## Exercise
From the records below, transcribe exactly the lines that begin at the line with "iPhone Air -kuoret (402, 2033)" and end at the line with "Méridiennes (308, 886)", both included.

## The data
++++++++++

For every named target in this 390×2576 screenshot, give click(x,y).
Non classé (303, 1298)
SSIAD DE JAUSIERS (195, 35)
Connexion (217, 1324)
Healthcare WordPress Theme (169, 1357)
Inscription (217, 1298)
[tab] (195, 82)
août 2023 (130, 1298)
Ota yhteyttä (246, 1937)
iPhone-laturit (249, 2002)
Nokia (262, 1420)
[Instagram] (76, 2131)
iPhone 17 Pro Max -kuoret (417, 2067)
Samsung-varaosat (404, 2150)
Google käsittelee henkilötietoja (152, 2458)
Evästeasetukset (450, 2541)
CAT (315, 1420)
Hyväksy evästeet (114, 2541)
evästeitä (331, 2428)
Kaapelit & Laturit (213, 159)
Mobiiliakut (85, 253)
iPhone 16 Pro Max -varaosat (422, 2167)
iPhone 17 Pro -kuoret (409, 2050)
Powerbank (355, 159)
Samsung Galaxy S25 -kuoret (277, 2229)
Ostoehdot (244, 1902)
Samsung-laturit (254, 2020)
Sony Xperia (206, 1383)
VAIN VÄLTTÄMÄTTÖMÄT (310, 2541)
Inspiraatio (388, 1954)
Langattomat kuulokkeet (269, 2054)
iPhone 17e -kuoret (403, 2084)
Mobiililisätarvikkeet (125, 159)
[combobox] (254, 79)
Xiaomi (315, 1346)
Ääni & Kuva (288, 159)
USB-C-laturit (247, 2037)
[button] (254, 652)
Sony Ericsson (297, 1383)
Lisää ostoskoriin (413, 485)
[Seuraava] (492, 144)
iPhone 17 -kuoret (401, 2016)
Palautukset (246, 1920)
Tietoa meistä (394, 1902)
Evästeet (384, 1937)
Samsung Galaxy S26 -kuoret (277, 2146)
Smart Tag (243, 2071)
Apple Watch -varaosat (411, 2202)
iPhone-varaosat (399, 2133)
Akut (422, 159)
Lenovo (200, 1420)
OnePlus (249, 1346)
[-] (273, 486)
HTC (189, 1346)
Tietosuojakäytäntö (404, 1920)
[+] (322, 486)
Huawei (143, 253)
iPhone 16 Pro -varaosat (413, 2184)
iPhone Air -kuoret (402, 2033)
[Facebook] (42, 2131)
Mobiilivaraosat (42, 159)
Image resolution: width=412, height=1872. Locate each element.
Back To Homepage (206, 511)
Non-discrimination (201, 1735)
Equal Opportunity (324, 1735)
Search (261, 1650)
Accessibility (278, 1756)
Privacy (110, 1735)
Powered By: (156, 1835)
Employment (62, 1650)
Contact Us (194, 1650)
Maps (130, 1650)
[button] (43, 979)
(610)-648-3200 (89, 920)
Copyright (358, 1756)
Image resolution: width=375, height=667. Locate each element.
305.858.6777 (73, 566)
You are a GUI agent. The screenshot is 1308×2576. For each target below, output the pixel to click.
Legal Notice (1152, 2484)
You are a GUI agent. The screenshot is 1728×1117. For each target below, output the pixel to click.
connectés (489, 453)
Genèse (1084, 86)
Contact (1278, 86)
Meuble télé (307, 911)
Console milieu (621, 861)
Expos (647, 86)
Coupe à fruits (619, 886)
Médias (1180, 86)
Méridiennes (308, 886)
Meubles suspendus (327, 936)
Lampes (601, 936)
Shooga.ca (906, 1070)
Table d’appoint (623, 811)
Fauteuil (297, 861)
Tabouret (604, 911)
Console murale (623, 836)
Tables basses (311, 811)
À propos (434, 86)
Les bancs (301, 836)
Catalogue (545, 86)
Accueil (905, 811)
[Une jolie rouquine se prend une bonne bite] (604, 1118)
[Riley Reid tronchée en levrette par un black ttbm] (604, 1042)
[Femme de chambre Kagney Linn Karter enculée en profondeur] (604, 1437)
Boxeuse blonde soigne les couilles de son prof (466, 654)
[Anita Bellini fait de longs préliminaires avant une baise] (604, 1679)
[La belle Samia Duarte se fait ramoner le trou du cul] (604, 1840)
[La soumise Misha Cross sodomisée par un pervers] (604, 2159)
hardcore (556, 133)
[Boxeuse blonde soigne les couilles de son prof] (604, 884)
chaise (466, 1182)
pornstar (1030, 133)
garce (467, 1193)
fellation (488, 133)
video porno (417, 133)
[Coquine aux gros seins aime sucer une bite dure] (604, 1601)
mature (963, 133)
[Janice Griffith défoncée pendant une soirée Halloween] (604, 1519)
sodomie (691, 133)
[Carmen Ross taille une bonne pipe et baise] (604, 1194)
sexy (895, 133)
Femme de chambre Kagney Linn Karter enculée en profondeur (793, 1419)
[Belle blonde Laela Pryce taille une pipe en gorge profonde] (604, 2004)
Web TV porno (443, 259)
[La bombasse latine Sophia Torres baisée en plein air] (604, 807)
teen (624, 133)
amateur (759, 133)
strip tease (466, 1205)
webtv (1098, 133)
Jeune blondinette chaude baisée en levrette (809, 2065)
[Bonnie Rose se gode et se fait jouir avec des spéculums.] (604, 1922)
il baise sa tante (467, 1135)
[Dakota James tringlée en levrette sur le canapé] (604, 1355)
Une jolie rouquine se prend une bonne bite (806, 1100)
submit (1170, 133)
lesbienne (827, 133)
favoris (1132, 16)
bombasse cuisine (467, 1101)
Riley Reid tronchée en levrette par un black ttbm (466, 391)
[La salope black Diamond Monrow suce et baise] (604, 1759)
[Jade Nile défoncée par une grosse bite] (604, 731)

++++++++++

## Exercise output
iPhone Air -kuoret (402, 2033)
[Facebook] (42, 2131)
Mobiilivaraosat (42, 159)
Image resolution: width=412, height=1872. Locate each element.
Back To Homepage (206, 511)
Non-discrimination (201, 1735)
Equal Opportunity (324, 1735)
Search (261, 1650)
Accessibility (278, 1756)
Privacy (110, 1735)
Powered By: (156, 1835)
Employment (62, 1650)
Contact Us (194, 1650)
Maps (130, 1650)
[button] (43, 979)
(610)-648-3200 (89, 920)
Copyright (358, 1756)
Image resolution: width=375, height=667. Locate each element.
305.858.6777 (73, 566)
You are a GUI agent. The screenshot is 1308×2576. For each target below, output the pixel to click.
Legal Notice (1152, 2484)
You are a GUI agent. The screenshot is 1728×1117. For each target below, output the pixel to click.
connectés (489, 453)
Genèse (1084, 86)
Contact (1278, 86)
Meuble télé (307, 911)
Console milieu (621, 861)
Expos (647, 86)
Coupe à fruits (619, 886)
Médias (1180, 86)
Méridiennes (308, 886)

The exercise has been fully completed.